> **MATERIAL SUPPLIED**:
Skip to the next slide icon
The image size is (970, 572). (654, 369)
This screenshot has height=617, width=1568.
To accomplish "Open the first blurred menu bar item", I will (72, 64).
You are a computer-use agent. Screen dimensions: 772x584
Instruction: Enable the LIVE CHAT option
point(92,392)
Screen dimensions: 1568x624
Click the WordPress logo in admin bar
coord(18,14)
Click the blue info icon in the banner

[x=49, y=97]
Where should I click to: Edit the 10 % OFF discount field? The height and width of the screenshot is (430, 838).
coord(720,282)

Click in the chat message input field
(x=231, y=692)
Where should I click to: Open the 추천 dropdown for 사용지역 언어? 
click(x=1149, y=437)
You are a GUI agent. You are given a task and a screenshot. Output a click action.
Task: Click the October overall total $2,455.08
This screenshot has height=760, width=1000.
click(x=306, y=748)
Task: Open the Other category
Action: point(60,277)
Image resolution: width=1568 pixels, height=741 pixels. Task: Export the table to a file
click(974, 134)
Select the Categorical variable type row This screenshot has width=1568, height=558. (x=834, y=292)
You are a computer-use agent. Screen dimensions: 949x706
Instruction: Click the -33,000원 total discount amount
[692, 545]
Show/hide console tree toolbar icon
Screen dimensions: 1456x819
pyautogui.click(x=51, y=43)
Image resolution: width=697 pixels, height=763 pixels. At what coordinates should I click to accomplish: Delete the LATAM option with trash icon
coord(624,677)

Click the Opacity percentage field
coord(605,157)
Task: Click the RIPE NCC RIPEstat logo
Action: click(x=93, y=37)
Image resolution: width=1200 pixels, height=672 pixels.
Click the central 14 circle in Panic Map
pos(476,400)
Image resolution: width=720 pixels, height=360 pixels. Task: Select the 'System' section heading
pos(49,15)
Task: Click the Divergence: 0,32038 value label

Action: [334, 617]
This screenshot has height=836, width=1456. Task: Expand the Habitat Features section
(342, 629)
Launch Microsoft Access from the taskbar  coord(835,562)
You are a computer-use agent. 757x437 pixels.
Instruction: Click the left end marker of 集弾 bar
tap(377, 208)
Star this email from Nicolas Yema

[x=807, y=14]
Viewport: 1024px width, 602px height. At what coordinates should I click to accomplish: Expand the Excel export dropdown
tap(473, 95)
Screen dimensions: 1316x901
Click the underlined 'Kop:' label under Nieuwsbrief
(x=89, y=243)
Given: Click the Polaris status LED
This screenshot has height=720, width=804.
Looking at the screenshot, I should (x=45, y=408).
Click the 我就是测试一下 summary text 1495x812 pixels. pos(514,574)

> **SET PROBLEM**: Please express the data between the line holding "Show/hide console tree toolbar icon" and the line holding "Action: click(x=93, y=37)", inclusive, as a JSON list of strings with one string per line and blank lines omitted.

> **WRITTEN RESPONSE**:
[
  "Show/hide console tree toolbar icon",
  "Screen dimensions: 1456x819",
  "pyautogui.click(x=51, y=43)",
  "Image resolution: width=697 pixels, height=763 pixels. At what coordinates should I click to accomplish: Delete the LATAM option with trash icon",
  "coord(624,677)",
  "Click the Opacity percentage field",
  "coord(605,157)",
  "Task: Click the RIPE NCC RIPEstat logo",
  "Action: click(x=93, y=37)"
]